--- Text extract ---
Skillsets are the basis of AI enrichment. A free resource is available for limited processing, but for larger or more frequent workloads, a attach a billable Cognitive Services resource.

URI Parameters

Parameter Description
service name Required. Set this property to the unique, user-defined name of your search service.
skillset name Required on the URI if using PUT. The name must be lower case, start with a letter or number, have no slashes or dots, and be fewer than 128 characters. After you start the name with a letter or number, the rest of the name can include any letter, number and dashes, as long as the dashes are not consecutive.
api-version Required. The current preview version is 2023-07-01-Preview. See API versions for more versions.
disableCacheReprocessingChangeDetection Optional (false by default). Applies to update scenarios and using cached enrichments during skillset execution. Set to true to prevent updates to existing documents based on the current action, for example if you want to update a skillset without running the skillset. For more information, see Bypass skillset evaluation.

Request Headers

The following table describes the required and optional request headers.

Fields Description
Content-Type Required. Set this property to application/json
api-key Optional if you're using Azure roles and a bearer token is provided on the request, otherwise a key is required. An api-key is a unique, system-generated string that authenticates the request to your search service. Create requests must include an api-key header set to your admin key (as opposed to a query key). See Connect to Azure AI Search using key authentication for details.

Request Body

The body of the request contains the skillset definition. Skills are either standalone or chained together through input-output associations, where the output of one transform becomes input to another. A skillset must have at least one skill. There is no theoretical limit on maximum number of skills, but three to five is a common configuration.

The following JSON is a high-level representation of the main parts of the definition.

{   
  "name" : (optional on PUT; required on POST) "Name of the skillset",  
  "description" : (optional) "Anything you want, or nothing at all",   
  "skills" : (required) ["An array of skills. Each skill has an odata.type, name, input and output parameters"],
  "cognitiveServices": 
      {
        "@odata.type": "#Microsoft.Azure.Search.CognitiveServicesByKey",
        "description": "Optional. Anything you want, or null",
        "key": "<YOUR-COGNITIVE-SERVICES-ALL-IN-ONE-KEY>"
      },
  "knowledgeStore": (optional) { ... },
  "encryptionKey": (optional) { }
} 

Request contains the following properties:

Property Description
name Required. The name of the skillset. The name must be lower case, start with a letter or number, have no slashes or dots, and be fewer than 128 characters. After you start the name with a letter or number, the rest of the name can include any letter, number and dashes, as long as the dashes are not consecutive.
skills An array of skills. Each skill has an odata.type, name, context, and input and output parameters. Skill reference can be found in the conceptual documentation. The array can include built-in skills and custom skills. At least one skill is required. If you are using a knowledge store, include a Shaper skill unless you are defining the data shape within the projection.

--- Work required ---
Write the next part of the skillset API reference above, picking up right after its final table row.

--- Data excerpts ---
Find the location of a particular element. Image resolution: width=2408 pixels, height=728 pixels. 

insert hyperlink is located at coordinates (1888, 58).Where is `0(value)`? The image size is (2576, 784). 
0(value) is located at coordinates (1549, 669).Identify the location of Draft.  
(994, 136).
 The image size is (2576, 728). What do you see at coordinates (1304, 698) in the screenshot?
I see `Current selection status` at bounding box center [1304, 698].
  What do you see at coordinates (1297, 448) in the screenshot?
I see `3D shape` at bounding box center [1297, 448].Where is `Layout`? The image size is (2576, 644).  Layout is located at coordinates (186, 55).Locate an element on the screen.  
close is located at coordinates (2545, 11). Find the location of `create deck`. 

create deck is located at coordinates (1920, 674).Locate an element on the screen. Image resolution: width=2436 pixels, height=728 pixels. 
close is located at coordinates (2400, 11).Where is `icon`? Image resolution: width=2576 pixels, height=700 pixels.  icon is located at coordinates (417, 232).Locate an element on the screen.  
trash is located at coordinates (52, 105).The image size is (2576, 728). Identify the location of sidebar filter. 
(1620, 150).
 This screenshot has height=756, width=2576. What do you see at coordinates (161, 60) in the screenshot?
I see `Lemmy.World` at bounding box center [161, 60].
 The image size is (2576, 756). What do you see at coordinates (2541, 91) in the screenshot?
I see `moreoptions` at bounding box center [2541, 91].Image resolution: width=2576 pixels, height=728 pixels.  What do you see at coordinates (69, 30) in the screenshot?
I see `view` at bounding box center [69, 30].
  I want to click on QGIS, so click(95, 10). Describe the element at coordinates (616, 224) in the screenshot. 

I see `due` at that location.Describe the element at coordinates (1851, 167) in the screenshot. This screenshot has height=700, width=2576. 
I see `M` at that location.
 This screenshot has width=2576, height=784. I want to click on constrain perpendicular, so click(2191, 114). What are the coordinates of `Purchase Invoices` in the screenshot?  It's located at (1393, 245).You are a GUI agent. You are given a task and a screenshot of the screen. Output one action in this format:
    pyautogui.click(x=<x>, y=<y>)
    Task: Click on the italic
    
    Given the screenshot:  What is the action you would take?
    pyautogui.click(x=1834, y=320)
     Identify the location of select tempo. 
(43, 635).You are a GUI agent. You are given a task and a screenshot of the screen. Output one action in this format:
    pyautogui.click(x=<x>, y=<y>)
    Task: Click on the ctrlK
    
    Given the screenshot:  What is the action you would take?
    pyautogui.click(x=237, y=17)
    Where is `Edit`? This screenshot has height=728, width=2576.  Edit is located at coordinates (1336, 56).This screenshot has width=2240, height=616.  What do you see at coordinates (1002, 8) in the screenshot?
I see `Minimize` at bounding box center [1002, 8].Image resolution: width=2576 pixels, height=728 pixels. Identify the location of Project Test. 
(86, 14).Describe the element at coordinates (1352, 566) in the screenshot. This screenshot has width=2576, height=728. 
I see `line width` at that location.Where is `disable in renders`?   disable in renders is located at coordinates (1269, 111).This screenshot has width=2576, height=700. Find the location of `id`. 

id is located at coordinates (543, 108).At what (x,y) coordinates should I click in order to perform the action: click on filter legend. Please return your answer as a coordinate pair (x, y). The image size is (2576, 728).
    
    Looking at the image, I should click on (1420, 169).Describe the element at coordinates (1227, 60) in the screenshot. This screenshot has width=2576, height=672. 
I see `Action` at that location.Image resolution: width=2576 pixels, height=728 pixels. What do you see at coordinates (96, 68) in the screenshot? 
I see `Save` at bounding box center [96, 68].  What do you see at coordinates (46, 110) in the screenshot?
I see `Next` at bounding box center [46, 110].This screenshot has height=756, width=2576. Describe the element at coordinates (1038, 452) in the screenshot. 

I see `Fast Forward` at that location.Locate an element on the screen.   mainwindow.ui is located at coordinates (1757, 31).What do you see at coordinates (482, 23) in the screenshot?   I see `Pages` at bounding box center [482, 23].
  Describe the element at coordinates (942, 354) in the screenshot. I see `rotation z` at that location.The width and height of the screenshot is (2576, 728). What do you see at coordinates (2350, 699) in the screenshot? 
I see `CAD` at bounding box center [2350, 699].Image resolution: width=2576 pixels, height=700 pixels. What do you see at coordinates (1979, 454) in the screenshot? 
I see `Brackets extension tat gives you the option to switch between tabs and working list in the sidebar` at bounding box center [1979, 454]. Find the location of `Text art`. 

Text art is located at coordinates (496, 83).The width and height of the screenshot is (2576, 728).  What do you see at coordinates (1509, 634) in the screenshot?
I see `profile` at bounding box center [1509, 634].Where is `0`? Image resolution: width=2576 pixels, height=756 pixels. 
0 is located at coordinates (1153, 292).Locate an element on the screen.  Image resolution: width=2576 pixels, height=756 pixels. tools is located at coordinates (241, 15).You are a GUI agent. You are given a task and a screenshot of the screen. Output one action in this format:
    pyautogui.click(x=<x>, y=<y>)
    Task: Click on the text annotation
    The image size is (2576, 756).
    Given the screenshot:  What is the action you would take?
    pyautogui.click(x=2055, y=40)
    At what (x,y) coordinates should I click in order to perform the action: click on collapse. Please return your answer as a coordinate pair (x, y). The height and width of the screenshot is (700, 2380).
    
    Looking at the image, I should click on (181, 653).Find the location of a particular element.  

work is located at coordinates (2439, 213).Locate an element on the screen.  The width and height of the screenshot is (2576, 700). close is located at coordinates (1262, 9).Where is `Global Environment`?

--- Result of the exercise ---
cognitiveServices An all-in-one key is required for billable skills that call Cognitive Services APIs on more than 20 documents daily, per indexer. The key must be for a resource in the same region as the search service. For more information, see Attach a Cognitive Services resource.

You can omit the key and this section if your skillset consists of only custom skills, utility skills (Conditional, Shaper, Text Merge, Text Split), or the Document Extraction skill.

If you are using the Custom Entity Lookup skill, include this section and a key to enable transactions beyond 20 transactions daily per indexer.
knowledgeStore Optional. Destination for enrichment output to Azure Storage. Requires a connection string to an Azure Storage account and projections.
encryptionKey Optional. Used to encrypt sensitive data in a skillset definition with your own keys, managed in your Azure Key Vault. To learn more, see Azure AI Search encryption using customer-managed keys in Azure Key Vault.

Response

For a successful request, you should see status code "201 Created".

By default, the response body will contain the JSON for the skillset definition that was created. However, if the Prefer request header is set to return=minimal, the response body will be empty, and the success status code will be "204 No Content" instead of "201 Created". This is true regardless of whether PUT or POST is used to create the skillset.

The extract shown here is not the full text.